Text passage:
----------------

Architecture

This page describes important pieces of the Cloudstate architecture, including:

  • A common intermediate representation, which allow services to be written in different languages from the underlying functionality.

  • A plugable Kubernetes operator.

  • An autoscaling implementation

  • Support for popular databases

Common Intermediate Representation

The gRPC protocol spoken between the Akka sidecar and the user code is a Common Intermediate Representation (IR) as defined by Hellerstein et. al. in Serverless Computing: One Step Forward, Two Steps Back. This is used to allow user functions to take advantage of the features afforded by distributed systems technologies such as Akka, without needing to be written in the same language as those technologies. The protocol also allows the sidecar to be implemented using any technology, not just Akka. Cloudstate’s Akka based implementation is provided as a reference implementation.

  • There are two parts to the IR.

  • The first is discovery: This is where a user function declares what services it wishes to expose, and what stateful features it needs those services to be enriched with. This is done by the sidecar making a call on the user function, using the IR protocol, to request a descriptor that describes it. This descriptor contains a serialized protobuf definition of the services that the user function wishes to expose. Each service is declared to have a particular entity type, supported types include Event Sourcing and CRDTs.

  • The second part of the IR is a pluggable entity type protocol: Each entity type defines its own gRPC protocol for communicating between the sidecar and the user function. Here is a snippet of the event sourcing protocol:

    service EventSourced {
        rpc handle(stream EventSourcedStreamIn) returns (stream EventSourcedStreamOut) {}
    }
    
    message EventSourcedStreamIn {
        oneof message {
            EventSourcedEvent event = 1;
            Command command = 2;
        }
    }
    
    message EventSourcedStreamOut {
        oneof message {
            EventSourcedReply reply = 1;
            Failure failure = 2;
        }
    }
    
    message EventSourcedReply {
        oneof response {
            Reply reply = 1;
            Forward forward = 2;
        }
        repeated google.protobuf.Any events = 3;
    }

When a command for an entity arrives, the following messages are sent using this protocol:

  1. If there is no existing handle stream for that entity, the handle streamed call is invoked. This stream will be kept open as long as more commands arrive for that entity, after a period of inactivity, the stream will be shut down.

  2. The sidecar loads the event journal for that entity, and passes each event to the user function using the EventSourcedEvent message.

  3. Once the entities event journal has been replayed, the command is sent to the user function.

  4. The user function processes the command, and responds with an EventSourcedReply. This contains one of two responses, a Reply to send to the original source, or a Forward to forward processing to another entity. It also contains zero or more events to be persisted. These events will be persisted before the reply or forward is sent.

  5. Subsequent commands may be received while the entity stream is still active, these can be processed without replaying the event journal.

The user function is expected to hold the current state of the entity in the context of the streamed function call.

The Command message contains, among other things, the name of a gRPC rpc call that is being invoked - this RPC call was declared during the discovery phase. It also contains the payload of that gRPC call, along with an extracted entity id, that identifies which entity the call is for. Entity ids are declared through the use of a Protobuf field extension, here is an example user function message that declares an entity id:

message AddLineItem {
    string user_id = 1 [(.cloudstate.entity_key) = true];
    string product_id = 2;
    string name = 3;
    int32 quantity = 4;
}

Support for HTTP and JSON

The Akka sidecar supports serving the gRPC user functions services both as gRPC, as well as using HTTP/JSON, using the gRPC HTTP extensions.

----------------

Stored data:

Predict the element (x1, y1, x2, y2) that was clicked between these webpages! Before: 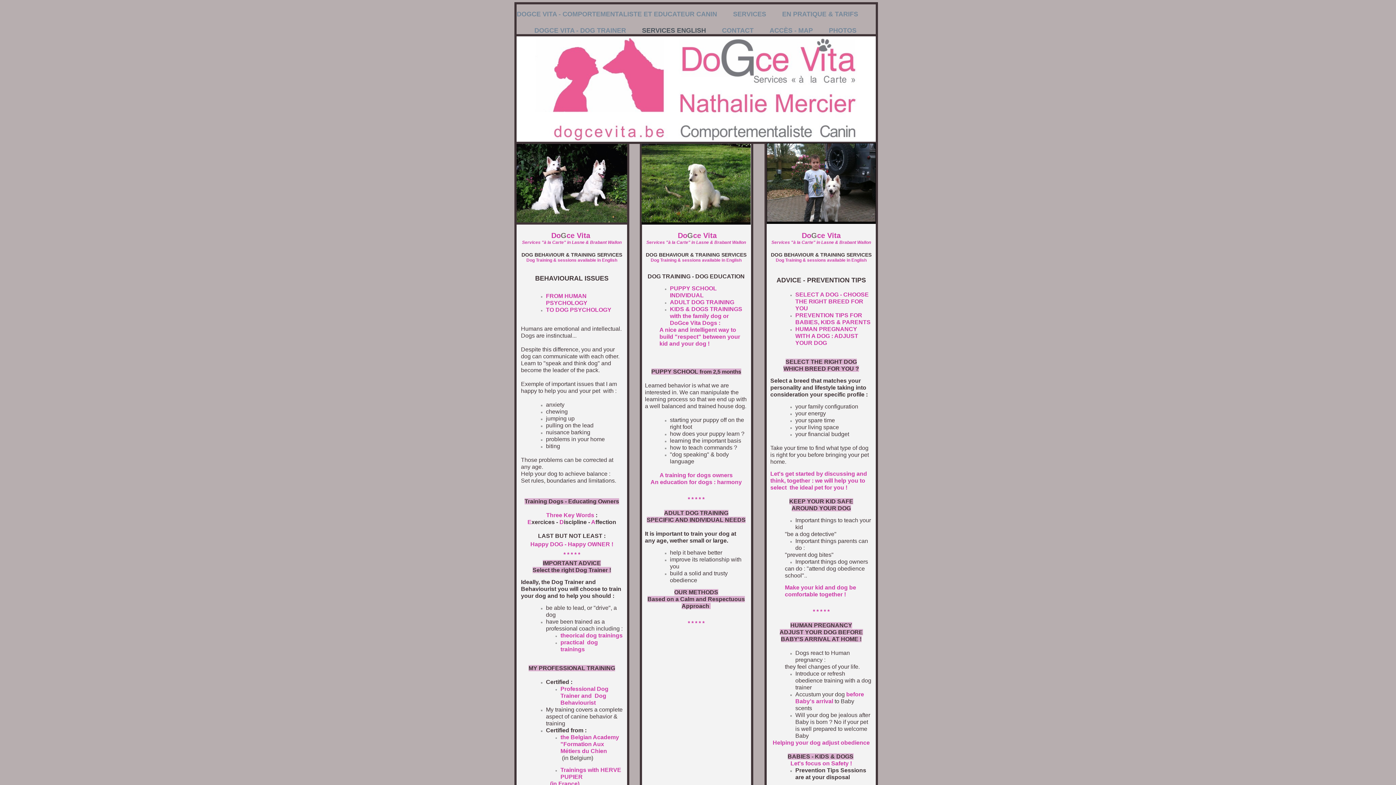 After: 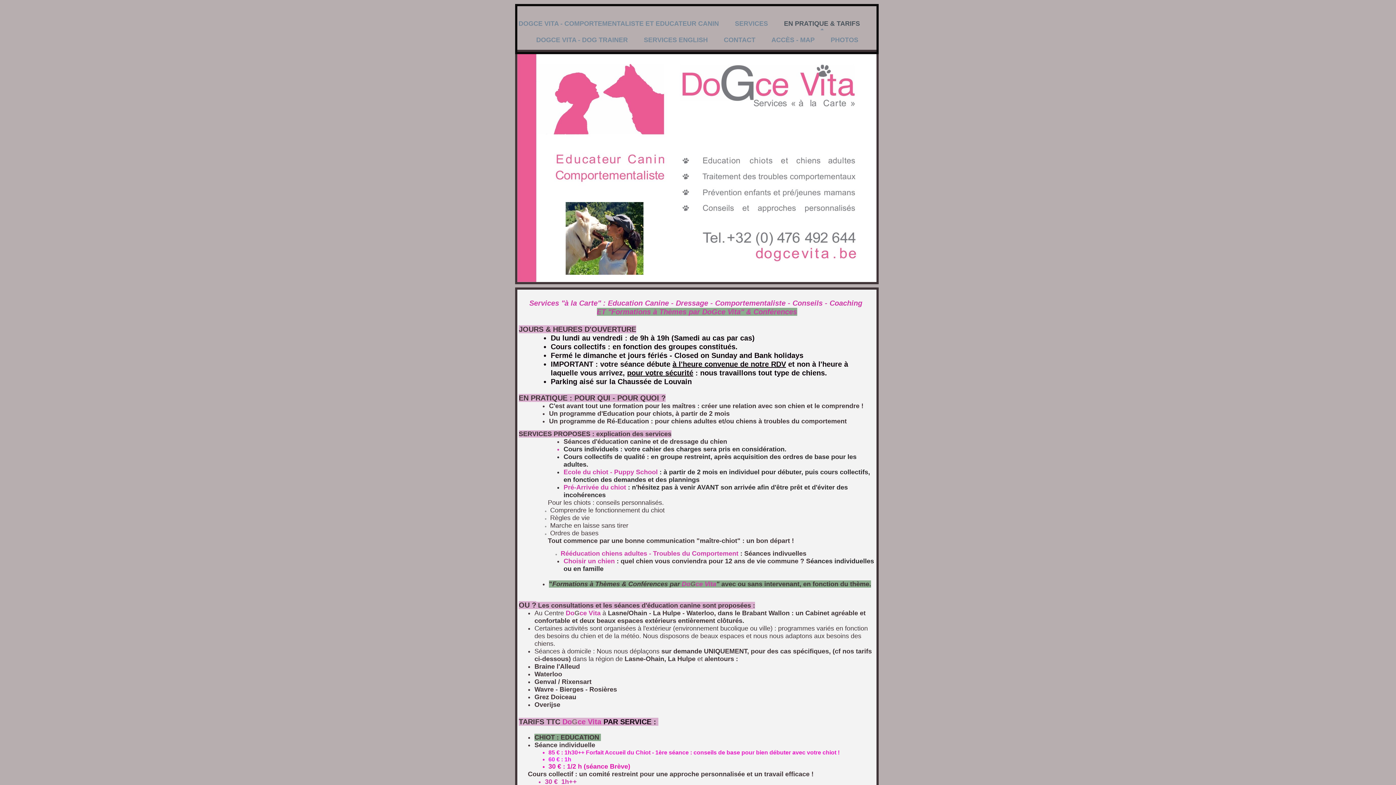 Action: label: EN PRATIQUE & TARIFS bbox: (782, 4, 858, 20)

----------------

What you will do:
**A.** Which entity types does the Cloudstate architecture page name as supported?
**B.** Extend the Cloudstate architecture page from the point where it stops.
The material has no connection to the Cloudstate architecture page.

Answers to each task:
**A.** Event Sourcing and CRDTs.

**B.**
Kubernetes Operator

Deployment of Cloudstate entities is designed to work either in a stand alone fashion, or integrating with Knative. The design allows for integrations with other serverless technologies to be implemented in future.

An operator is provided that transforms either the Cloudstate entity CRD, or the Knative Revision, into a kubernetes Deployment, which is configured with the Akka sidecar container injected, and the necessary RBAC permissions are created to allow cluster discovery, bootstrapping and formation, along with autoscaling.

Integration with Knative currently requires a fork of Knative that makes deployers pluggable. The changes necessary can be found in this pull request: https://github.com/knative/serving/pull/4152.

Support for Autoscaling

Experiments with the Knative autoscaler have found that it is not suitable for scaling Akka clusters. Problems include:

  • Scaling up an Akka cluster is not free. When a new node is added, shards are rebalanced to it, and state is replicated to it. Starting too many nodes at once, or starting nodes only to immediately stop them, will significantly degrade throughput and performance. The Knative autoscaler does not take this into consideration, and happily starts and stops many nodes very frequently.

  • Particularly when CPU is constrained, JVM warmup/jitting can take a long time, and this warmup time needs to be taken into consideration before making further scaling decisions. Additionally, it takes time to replicate state and rebalance shards to a newly started node. The JVM warmup/jitting issues we hope to address by using Graal AOT compilation with SubstrateVM.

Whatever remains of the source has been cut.